◆ **Stored items**:
────────────────
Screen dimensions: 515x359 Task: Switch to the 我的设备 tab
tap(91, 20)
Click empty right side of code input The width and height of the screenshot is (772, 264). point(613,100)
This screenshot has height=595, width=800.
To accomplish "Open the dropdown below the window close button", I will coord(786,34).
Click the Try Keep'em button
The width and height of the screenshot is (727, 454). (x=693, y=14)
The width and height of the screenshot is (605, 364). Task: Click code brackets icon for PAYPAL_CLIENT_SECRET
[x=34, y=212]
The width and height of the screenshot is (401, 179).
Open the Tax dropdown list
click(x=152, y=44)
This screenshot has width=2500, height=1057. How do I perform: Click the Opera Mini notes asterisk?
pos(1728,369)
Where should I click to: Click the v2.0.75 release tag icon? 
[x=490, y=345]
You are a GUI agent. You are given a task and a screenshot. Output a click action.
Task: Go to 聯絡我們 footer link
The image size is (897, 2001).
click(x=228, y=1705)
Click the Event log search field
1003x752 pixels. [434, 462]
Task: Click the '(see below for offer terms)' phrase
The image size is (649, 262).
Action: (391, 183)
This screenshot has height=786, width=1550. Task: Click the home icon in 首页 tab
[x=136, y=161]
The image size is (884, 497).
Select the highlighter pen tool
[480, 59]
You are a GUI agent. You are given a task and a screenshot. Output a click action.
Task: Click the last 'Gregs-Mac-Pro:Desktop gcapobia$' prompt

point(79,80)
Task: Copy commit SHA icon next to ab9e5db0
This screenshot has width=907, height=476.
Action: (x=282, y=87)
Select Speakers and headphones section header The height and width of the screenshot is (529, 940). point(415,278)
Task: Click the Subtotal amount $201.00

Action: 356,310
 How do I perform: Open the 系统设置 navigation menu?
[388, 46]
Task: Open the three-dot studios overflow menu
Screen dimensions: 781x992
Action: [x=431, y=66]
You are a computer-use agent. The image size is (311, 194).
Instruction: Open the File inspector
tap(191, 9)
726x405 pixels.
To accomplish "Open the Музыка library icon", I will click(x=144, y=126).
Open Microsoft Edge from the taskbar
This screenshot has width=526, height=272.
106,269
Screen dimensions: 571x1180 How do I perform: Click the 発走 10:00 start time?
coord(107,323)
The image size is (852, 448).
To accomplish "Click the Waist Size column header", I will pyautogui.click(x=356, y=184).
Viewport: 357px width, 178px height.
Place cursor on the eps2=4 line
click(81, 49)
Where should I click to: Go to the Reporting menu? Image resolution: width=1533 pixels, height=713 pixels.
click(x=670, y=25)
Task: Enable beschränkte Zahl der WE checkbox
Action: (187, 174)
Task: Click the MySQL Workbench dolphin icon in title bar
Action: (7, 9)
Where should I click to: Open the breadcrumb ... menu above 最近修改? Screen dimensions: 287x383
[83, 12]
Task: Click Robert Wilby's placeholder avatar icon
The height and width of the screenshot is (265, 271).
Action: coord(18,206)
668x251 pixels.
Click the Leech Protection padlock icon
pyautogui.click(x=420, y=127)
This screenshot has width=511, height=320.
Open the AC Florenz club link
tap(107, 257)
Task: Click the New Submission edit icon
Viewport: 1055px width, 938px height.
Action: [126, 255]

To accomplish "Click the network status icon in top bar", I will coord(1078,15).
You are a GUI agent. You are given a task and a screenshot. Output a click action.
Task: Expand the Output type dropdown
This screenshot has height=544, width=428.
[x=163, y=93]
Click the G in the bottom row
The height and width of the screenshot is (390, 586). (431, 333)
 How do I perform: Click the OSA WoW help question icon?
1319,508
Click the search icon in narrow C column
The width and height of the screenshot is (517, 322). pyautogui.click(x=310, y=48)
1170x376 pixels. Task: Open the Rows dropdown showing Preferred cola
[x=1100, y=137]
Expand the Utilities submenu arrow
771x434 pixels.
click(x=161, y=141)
────────────────
◆ **TASK REQUIREMENTS**: Give back, exactly as written, the stretch from the line with "Task: Open the three-dot" through the line with "726x405 pixels.", and no other lines from the records above.

◆ **ANSWER**:
Task: Open the three-dot studios overflow menu
Screen dimensions: 781x992
Action: [x=431, y=66]
You are a computer-use agent. The image size is (311, 194).
Instruction: Open the File inspector
tap(191, 9)
726x405 pixels.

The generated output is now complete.